Pakistan’s GDP Surge Masks a Gathering Storm From the Middle East Conflict

Pakistan’s GDP growth accelerated to 3.89% in the October–December 2025 quarter, more than doubling the 1.73% registered in the same period a year earlier. On the surface, that looks like a stabilisation story — the IMF bailout working, inflation retreating, external accounts mending. Look ahead six months, however, and the picture shifts dramatically. Pakistan imports approximately 80% of its petroleum needs, making it one of the most structurally exposed economies in Asia to the energy price disruption now radiating from the Middle East conflict.
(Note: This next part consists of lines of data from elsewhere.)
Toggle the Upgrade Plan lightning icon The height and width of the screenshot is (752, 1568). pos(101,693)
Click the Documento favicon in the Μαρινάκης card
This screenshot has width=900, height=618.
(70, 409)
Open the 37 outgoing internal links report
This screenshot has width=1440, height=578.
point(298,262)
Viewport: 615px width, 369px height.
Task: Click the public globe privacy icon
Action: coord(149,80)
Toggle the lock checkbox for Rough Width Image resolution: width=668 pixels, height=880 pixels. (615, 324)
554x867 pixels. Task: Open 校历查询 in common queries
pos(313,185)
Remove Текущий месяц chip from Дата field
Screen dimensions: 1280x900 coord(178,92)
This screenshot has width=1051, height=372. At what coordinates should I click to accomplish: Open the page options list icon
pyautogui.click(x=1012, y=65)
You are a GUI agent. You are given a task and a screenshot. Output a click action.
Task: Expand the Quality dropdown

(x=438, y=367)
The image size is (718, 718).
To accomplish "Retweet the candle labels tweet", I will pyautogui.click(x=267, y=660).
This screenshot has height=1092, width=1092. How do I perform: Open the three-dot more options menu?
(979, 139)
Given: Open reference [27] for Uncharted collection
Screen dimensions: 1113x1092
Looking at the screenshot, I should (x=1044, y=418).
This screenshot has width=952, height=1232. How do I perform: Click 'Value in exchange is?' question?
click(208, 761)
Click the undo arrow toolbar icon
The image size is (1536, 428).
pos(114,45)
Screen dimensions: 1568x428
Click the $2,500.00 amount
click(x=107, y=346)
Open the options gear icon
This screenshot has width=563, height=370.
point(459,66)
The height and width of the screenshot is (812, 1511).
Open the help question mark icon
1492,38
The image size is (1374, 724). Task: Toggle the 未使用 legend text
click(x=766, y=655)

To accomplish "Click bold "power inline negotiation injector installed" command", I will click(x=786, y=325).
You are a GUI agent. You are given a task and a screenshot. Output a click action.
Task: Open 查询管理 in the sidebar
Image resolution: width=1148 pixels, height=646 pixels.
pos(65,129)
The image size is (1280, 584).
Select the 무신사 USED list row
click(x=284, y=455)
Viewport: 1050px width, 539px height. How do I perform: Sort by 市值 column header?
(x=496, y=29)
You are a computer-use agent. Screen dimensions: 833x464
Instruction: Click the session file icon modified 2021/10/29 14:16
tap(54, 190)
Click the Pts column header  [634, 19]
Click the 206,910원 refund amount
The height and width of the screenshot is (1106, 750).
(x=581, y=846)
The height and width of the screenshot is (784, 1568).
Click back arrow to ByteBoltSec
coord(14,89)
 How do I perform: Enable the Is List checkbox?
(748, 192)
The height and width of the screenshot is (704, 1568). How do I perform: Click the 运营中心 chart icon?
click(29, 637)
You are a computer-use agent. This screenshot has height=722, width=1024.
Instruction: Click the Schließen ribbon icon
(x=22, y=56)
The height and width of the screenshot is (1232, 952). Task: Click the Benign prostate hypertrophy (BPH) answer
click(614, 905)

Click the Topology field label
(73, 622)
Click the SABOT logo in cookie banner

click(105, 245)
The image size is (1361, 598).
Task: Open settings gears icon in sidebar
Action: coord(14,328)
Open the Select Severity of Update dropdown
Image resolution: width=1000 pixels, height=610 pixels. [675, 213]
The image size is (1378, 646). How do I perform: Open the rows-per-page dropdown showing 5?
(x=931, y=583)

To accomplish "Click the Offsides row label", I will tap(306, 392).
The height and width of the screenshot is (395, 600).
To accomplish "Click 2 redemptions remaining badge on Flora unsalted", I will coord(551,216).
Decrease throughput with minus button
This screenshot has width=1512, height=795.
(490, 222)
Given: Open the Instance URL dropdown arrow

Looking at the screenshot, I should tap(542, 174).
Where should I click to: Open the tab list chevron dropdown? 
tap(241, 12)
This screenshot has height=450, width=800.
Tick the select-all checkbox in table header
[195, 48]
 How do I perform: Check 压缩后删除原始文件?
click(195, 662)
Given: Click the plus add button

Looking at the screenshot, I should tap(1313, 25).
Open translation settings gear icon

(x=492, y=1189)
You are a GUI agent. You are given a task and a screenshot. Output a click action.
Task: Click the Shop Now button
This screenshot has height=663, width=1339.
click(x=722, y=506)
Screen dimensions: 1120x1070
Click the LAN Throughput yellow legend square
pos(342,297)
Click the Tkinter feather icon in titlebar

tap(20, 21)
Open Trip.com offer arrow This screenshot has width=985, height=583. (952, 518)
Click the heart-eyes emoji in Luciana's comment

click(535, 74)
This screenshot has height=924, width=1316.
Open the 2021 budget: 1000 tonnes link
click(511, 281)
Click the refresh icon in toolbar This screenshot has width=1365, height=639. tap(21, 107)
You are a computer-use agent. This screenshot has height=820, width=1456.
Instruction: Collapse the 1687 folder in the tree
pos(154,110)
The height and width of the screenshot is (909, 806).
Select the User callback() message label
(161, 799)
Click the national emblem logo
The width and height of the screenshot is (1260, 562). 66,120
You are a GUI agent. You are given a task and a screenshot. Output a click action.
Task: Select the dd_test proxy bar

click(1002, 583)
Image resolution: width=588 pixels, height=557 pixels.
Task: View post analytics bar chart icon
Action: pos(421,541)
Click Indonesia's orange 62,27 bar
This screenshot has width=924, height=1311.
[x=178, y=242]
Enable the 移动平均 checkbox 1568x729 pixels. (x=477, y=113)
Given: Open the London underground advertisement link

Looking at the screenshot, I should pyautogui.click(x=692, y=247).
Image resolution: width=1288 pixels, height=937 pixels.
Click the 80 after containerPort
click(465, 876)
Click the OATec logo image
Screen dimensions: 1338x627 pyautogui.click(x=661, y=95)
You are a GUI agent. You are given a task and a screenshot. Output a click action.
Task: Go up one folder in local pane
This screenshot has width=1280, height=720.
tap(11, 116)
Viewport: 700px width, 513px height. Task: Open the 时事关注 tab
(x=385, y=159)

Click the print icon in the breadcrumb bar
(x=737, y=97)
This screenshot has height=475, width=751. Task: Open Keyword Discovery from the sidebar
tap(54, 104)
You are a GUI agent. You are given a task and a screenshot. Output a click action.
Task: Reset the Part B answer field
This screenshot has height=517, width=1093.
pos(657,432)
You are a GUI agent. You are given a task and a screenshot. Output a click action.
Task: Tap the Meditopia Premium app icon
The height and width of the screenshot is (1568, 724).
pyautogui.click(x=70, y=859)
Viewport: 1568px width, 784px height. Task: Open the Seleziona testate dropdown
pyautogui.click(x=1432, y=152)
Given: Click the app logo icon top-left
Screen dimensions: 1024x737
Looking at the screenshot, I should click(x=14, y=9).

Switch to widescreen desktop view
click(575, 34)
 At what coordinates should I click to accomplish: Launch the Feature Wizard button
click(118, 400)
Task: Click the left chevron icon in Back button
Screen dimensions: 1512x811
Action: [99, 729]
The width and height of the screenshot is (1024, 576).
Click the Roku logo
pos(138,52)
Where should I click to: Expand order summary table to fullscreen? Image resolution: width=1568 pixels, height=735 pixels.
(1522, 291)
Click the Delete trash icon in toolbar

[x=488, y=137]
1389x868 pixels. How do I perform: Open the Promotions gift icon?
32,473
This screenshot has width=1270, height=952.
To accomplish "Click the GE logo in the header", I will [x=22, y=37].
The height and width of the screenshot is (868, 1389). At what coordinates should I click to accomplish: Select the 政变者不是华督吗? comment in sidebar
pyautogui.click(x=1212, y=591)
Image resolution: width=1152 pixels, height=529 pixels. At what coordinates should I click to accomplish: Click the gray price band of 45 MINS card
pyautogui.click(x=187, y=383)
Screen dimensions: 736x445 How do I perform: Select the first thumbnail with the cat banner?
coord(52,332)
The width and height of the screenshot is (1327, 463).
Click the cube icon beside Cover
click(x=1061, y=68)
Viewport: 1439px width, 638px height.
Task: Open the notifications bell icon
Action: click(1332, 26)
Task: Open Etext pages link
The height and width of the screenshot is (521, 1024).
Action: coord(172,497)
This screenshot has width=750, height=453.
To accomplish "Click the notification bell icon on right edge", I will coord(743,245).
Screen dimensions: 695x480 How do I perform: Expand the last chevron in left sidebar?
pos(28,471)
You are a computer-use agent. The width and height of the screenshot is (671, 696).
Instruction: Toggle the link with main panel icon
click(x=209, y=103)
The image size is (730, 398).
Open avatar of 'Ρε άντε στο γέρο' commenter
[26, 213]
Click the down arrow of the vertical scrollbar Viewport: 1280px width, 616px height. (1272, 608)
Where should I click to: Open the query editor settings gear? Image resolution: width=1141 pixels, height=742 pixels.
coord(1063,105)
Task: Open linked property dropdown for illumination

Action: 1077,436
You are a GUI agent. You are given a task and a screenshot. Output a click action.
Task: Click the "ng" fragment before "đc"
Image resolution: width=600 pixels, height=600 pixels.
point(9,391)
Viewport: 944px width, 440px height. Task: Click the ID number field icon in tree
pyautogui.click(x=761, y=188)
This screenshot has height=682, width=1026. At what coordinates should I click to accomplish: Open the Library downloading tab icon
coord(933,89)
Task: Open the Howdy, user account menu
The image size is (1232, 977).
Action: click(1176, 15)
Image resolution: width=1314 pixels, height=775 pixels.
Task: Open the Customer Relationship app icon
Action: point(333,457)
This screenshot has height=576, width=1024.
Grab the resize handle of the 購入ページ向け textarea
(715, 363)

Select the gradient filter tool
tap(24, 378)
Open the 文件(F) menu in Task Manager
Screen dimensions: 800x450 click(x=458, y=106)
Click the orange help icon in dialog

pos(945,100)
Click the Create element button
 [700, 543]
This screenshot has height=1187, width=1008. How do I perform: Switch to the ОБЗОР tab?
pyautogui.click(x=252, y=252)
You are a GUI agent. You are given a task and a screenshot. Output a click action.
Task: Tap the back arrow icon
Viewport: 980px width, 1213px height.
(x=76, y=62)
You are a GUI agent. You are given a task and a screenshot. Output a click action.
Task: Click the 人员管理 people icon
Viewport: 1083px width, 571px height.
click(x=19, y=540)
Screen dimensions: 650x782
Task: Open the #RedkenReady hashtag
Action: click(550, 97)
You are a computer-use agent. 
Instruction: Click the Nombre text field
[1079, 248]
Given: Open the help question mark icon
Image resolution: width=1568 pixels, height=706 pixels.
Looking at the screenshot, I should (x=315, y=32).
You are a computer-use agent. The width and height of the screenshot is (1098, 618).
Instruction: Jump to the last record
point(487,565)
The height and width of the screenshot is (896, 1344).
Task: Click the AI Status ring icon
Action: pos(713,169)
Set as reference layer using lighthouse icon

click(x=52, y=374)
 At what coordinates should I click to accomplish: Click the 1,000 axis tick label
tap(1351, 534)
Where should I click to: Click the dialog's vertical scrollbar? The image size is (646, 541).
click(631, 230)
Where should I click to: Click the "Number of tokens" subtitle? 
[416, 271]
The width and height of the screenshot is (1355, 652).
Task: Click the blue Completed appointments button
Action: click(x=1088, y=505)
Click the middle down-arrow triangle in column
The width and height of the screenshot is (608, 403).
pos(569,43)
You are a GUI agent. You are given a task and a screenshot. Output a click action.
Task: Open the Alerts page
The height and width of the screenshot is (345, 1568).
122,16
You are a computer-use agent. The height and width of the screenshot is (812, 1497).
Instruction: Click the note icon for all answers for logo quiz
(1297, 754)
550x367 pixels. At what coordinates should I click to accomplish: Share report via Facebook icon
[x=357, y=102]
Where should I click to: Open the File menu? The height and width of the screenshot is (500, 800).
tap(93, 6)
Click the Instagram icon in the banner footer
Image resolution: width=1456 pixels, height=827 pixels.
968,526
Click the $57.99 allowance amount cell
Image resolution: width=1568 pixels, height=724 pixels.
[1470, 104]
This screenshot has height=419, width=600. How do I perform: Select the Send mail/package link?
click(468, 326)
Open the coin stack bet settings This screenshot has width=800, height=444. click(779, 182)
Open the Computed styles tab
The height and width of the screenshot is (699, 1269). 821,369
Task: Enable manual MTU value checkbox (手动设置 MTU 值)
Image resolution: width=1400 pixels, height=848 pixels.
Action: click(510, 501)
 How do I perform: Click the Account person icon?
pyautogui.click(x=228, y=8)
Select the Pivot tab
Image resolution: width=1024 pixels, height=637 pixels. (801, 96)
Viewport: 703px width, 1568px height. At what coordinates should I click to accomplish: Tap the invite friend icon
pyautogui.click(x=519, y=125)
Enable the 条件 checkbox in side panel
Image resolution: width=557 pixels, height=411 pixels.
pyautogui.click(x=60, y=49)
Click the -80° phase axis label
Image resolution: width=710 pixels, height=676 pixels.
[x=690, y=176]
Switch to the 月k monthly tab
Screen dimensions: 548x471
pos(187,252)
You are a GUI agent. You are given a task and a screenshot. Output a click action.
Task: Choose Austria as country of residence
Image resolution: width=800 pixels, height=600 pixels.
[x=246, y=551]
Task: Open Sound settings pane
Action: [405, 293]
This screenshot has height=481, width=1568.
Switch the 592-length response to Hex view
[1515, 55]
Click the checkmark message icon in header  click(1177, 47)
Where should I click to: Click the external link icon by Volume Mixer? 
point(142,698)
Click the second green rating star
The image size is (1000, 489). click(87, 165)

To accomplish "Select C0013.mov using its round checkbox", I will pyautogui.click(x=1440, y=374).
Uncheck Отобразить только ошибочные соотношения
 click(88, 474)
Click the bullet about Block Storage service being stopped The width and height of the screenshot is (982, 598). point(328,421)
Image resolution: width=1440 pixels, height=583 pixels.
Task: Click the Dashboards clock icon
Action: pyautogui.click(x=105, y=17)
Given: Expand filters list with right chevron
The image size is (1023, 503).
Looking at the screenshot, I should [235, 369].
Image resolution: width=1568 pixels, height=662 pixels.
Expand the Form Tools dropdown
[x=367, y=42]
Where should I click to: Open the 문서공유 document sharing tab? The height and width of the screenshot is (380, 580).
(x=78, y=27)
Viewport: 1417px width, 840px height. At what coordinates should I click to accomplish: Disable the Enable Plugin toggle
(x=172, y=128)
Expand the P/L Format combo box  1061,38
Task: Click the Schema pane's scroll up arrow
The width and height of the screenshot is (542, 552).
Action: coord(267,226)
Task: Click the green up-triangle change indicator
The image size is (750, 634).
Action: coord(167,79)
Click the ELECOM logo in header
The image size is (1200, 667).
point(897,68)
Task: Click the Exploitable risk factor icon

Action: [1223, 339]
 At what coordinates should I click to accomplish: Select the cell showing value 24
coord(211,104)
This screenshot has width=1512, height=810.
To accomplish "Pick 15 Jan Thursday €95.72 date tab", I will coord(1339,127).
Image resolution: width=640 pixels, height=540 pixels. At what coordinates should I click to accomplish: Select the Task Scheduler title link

The Growth Number Deserves Context

The 3.89% quarterly reading follows a 3.63% expansion in the July–September 2025 period, confirming a modest but real upward trajectory. That recovery was built on a specific set of conditions: a sharp decline in global commodity prices through mid-2025 that reduced Pakistan’s import bill, IMF program compliance that unlocked external financing, and a partial stabilisation of the Pakistani rupee that allowed businesses to plan with more confidence than the exchange rate volatility of 2023–2024 had permitted.

The problem is that each of those conditions is now under active threat. Energy prices are rising as Gulf infrastructure comes under sustained pressure. The rupee faces renewed depreciation risk as Pakistan’s current account balance deteriorates under a higher fuel import bill. And the IMF’s willingness to maintain program flexibility depends partly on Islamabad’s ability to keep fiscal deficits within agreed targets — a target that fuel subsidy pressure could blow through quickly.

The Fuel Import Vulnerability: Quantifying the Exposure

Pakistan’s fuel import bill reached approximately $17–18 billion in the fiscal year ending June 2025, representing the single largest component of its import expenditure. A sustained 20% increase in oil prices — well within the range of plausible outcomes given ongoing Gulf facility strikes — would add roughly $3–4 billion annually to that figure. For an economy whose total foreign exchange reserves have historically struggled to cover more than two months of imports, that is not an abstract risk; it is a fiscal and balance-of-payments emergency in gestation.

The transmission to inflation is equally direct. Energy prices feed into electricity tariffs, which the government has been raising under IMF pressure. They feed into transport costs, which directly affect food prices in an economy where a significant share of household budgets is spent on basic nutrition. Pakistan’s headline inflation peaked above 38% in 2023 before retreating sharply; the ingredients for a secondary inflation episode are assembling even as the headline number has normalised.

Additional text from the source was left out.